Cutaneous denervation of psoriasiform mouse skin improves acanthosis and inflammation in a sensory neuropeptide dependent manner

Nervous system involvement in psoriasis pathogenesis is supported by increases in nerve fiber numbers and neuropeptides in psoriatic skin and by reports detailing spontaneous plaque remission following nerve injury. Using the KC-Tie2 psoriasisform mouse model, we investigated the mechanisms by which nerve injury leads to inflammatory skin disease remission.

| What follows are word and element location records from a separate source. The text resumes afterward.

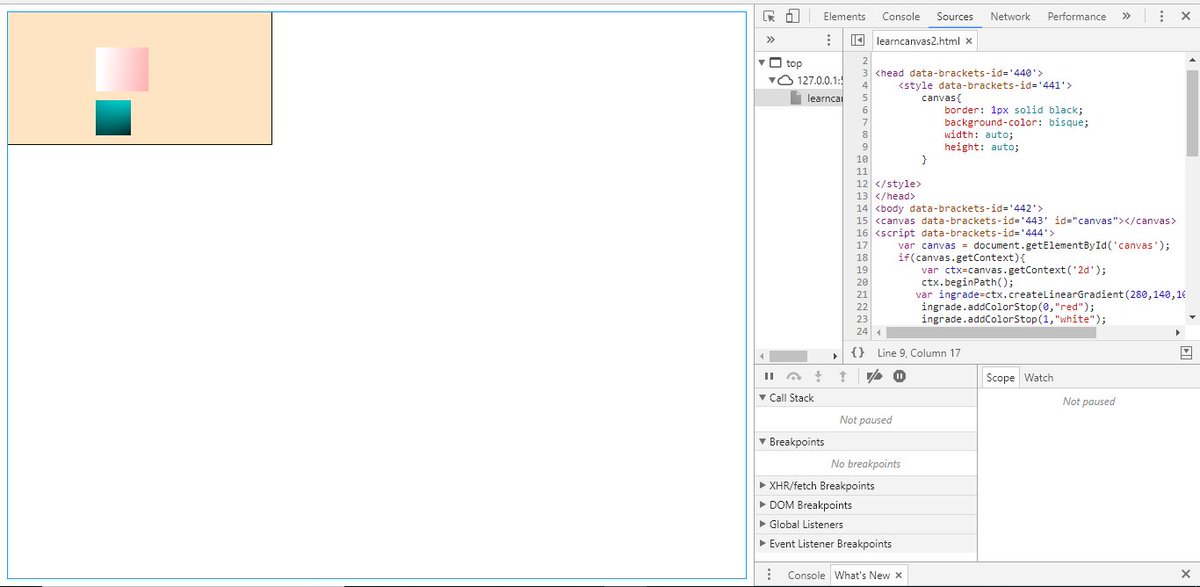Click the Step into next function call icon

pos(816,376)
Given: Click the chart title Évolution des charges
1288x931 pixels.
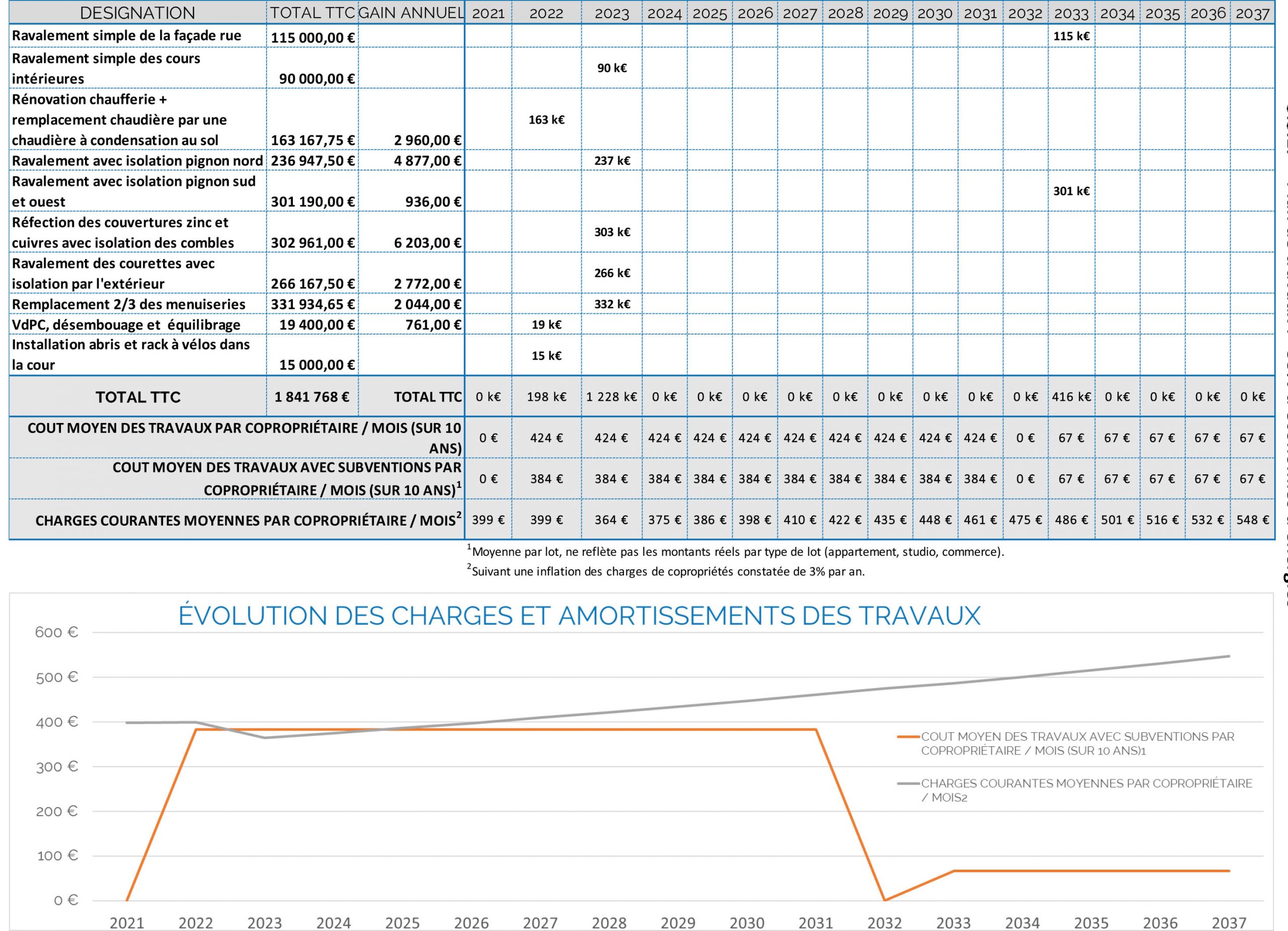Looking at the screenshot, I should [x=579, y=616].
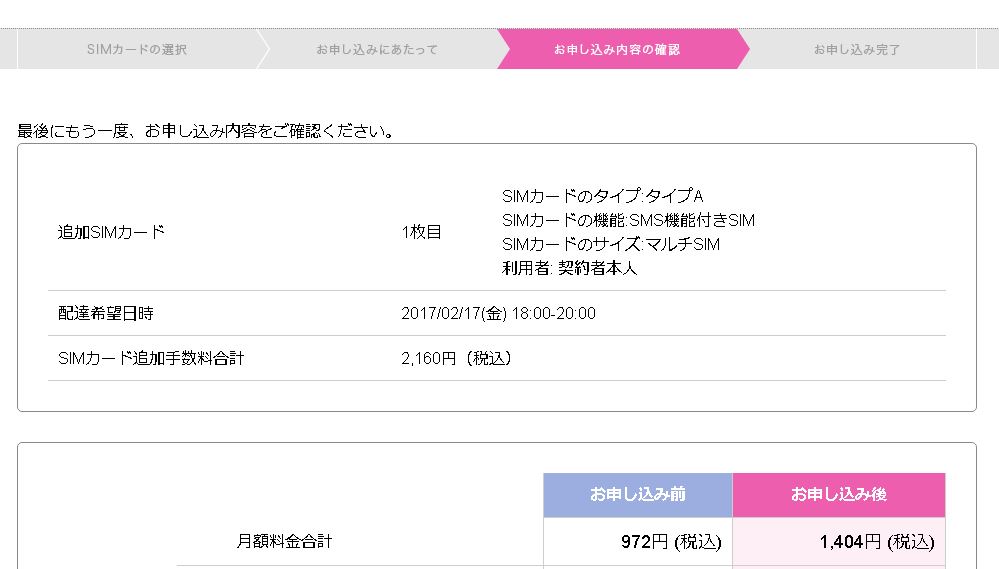Click the 2,160円（税込） fee amount

[x=459, y=358]
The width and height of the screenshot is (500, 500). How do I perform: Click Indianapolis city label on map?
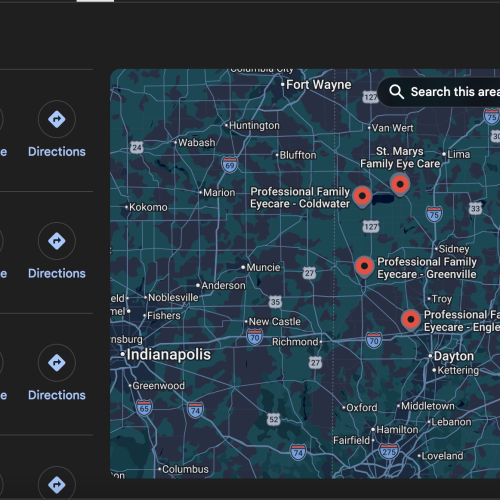[x=168, y=354]
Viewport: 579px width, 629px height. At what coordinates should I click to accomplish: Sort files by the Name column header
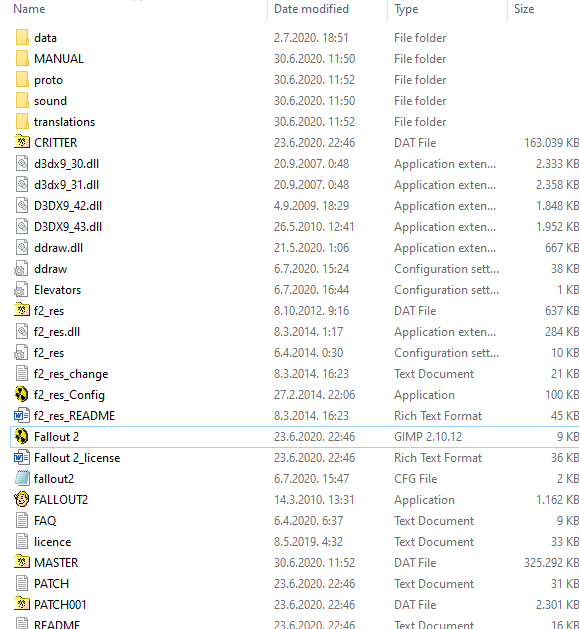point(29,9)
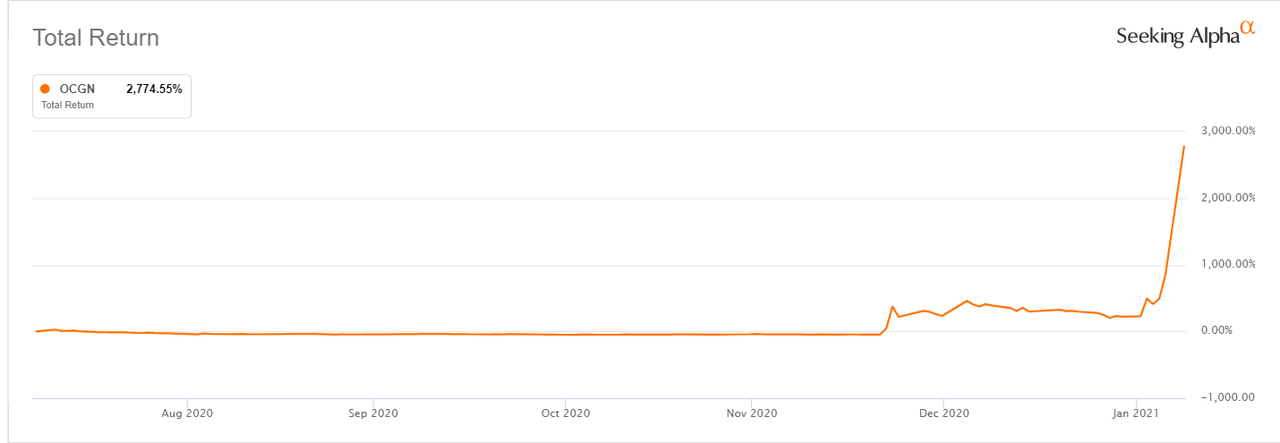The width and height of the screenshot is (1280, 443).
Task: Click the line's peak at chart's right end
Action: pyautogui.click(x=1184, y=147)
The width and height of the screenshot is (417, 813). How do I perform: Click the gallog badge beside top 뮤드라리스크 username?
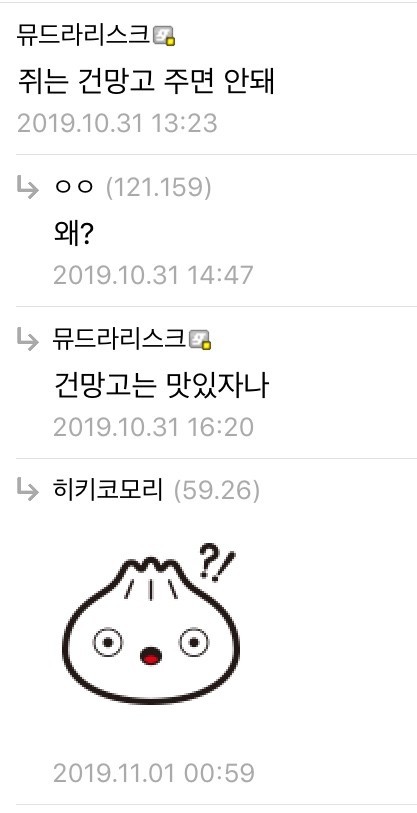[164, 37]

Cutaneous nerves innervating dorsal skin of KC-Tie2 animals were surgically axotomized and beginning 1d following denervation, CD11c(+) cell numbers decreased by 40% followed by a 30% improvement in acanthosis at 7d and a 30% decrease in CD4(+) T cell numbers by 10d. Restoration of SP signaling in denervated KC-Tie2 skin prevented decreases in CD11c(+) and CD4(+) cells but had no affect on acanthosis; restoration of CGRP signaling reversed the improvement in acanthosis and prevented denervated-mediated decreases in CD4(+) cells. Under innervated conditions, small molecule inhibition of SP in KC-Tie2 animals resulted in similar decreases to those observed following surgical denervation for cutaneous CD11c(+) and CD4(+) cell numbers; whereas small molecule inhibition of CGRP resulted in significant reductions in CD4(+) cell numbers and acanthosis. These data demonstrate that sensory nerve-derived peptides mediate psoriasiform dendritic cell and T cell infiltration and acanthosis and introduce targeting nerve-immunocyte/keratinocyte interactions as potential psoriasis therapeutic treatment strategies.